4 Agosto 2020

Materazzi: “Il numero 23 il mio compagno preferito. Vi racconto gli allenamenti di Mourinho”

L'ex difensore interista si racconta in quest'intervista

Intervistato dai microfoni di Cronache di Spogliatoio, Marco Materazzi ha parlato del suo passato e di alcuni aspetti del suo carattere. Ecco le sue dichiarazioni.

Numero 23 – “L’ho scelto per mia moglie, praticava basket ed è normale che questo numero ti riporti a Michael Jordan. Ho vinto il Mondiale e tutto il resto con il mio numero, è diventato il mio compagno preferito”.

Mancini – “Lui ha fatto un percorso netto secondo me.
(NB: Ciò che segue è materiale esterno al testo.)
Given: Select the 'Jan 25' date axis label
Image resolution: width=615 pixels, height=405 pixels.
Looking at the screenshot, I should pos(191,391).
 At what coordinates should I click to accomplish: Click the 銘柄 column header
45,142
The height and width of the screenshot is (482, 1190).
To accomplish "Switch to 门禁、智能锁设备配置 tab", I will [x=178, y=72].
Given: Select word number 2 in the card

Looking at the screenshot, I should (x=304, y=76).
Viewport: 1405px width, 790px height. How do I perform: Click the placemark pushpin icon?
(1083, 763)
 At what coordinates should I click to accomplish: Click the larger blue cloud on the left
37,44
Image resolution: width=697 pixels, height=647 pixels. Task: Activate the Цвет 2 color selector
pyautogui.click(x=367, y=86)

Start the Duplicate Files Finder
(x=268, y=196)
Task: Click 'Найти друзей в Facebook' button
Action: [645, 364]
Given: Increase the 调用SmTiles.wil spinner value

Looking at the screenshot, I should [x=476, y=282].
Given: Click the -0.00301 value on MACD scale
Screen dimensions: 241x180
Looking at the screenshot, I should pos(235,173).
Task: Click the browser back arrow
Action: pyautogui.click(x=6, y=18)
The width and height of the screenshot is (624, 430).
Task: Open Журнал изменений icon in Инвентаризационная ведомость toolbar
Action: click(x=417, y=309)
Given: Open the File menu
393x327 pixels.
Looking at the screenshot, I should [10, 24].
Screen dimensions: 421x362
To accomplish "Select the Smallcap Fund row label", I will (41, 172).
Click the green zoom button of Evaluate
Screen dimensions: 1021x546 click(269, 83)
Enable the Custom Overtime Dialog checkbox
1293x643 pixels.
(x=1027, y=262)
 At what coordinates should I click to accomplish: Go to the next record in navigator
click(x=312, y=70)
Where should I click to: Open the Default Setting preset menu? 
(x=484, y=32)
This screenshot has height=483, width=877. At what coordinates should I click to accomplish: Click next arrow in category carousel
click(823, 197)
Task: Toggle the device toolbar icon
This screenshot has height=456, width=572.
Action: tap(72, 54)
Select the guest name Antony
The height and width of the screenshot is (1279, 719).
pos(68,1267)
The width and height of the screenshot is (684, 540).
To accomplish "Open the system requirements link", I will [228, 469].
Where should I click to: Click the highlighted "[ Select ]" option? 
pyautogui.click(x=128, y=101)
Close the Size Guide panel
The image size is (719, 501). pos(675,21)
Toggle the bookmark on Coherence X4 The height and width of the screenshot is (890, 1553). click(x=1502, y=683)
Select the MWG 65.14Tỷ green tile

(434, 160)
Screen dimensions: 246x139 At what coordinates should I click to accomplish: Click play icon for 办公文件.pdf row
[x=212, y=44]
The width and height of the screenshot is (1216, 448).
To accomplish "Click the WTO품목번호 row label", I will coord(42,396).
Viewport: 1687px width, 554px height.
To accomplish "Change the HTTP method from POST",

Da Perugia, dove io avevo già avuto modo di ammirarlo perché giocava nella mia città, è andato a Bergamo ed è cresciuto tantissimo, cambiando totalmente metodologia di lavoro e migliorando anche dal punto di vista tattico. Adesso si è ritrovato con un allenatore portoghese che io ho avuto prima di lui (Fonseca-Mourinho, ndr), quindi so bene o male qual è la loro mentalità. Questa estate ho avuto la fortuna di vederlo qui, quando ancora era alle prime armi nella sua avventura in una grandissima squadra come la Roma. Ha fatto un’amichevole con il Perugia e mi ha chiesto qualcosa, gli ho detto: ‘Guarda, continua così perché giocare molto alto e fare determinate cose non è semplice. Tu sarai sempre, in questo momento, la promessa o il ragazzino, quindi ti addosseranno colpe, responsabilità e quant’altro. Tu vai avanti per la tua strada’. Da quel momento lì fece 3 o 4 partite fuori e poi è tornato ad essere quello che era, il leader della difesa”.

Esempio – “Io penso di essere l’esempio di quello che può essere l’avventura di un bambino che sogna di giocare tra i professionisti. Ne partono tantissimi e purtroppo ne arrivano pochi. Lascio da parte l’infortunio, adesso quando ci si fa male alle ginocchia si guarisce subito quindi non abbocco più, ai miei tempi dicevano ‘Eh sai, il ginocchio’. Sicuramente la perseveranza e il voler superare gli ostacoli che ti si parano di fronte è stata fondamentale, ognuno di noi ha un maestro cattivo che non ti vede bene. Quello deve aiutarti a crescere, a buttare giù un boccone amaro perché sai che quando ti arriva l’occasione giusta sei più forte di qualsiasi altra cosa. Io ho iniziato a vincere a 34 anni, vincere cose pesanti. Lo Scudetto, la Coppa Italia, la Supercoppa. Quelle sono cose che all’Inter, al Milan o alla Juventus devono essere naturali, anche alla Roma. Sono cose che devono venire quasi naturalmente per quello che rappresenta il club. Poi per vincere una Champions o un Mondiale devi essere nel posto giusto al momento giusto, senza aver mai mollato di un centimetro prima. E prima vuol dire quando avevi 17, 18 o 19 anni”.

Allenamenti di Mourinho – “Io non ne ho mai fatte di ripetute con lui, dico sempre che è stata la mia fortuna o sfortuna. La fortuna di averlo avuto a fine carriera, se lo avessi avuto a 18 anni e poi avessi incontrato il Mancio con cui corri tanto, penso che mi avrebbe preso male alla testa. Bene o male ho smesso, ma sapevo di andare lì a fare un allenamento che ti faceva divertire. Con altri tipi di allenatori non succede. Vai il lunedì, sei scazzato perché non hai giocato, perché è così, in allenamento magari ti metti a fare gli 800 o i 1000 sapendo che la squadra la rivedi tre giorni dopo. Con la Champions non hai modo per farti notare anche in allenamento. Con lui ogni allenamento era una guerra per poter dire ‘Ci sono, fammi giocare’. Questo lui lo valutava ed era molto importante, averlo avuto alla fine è stato bellissimo ma un peccato non averlo avuto per tutta la carriera. Mi sarei divertito di più”.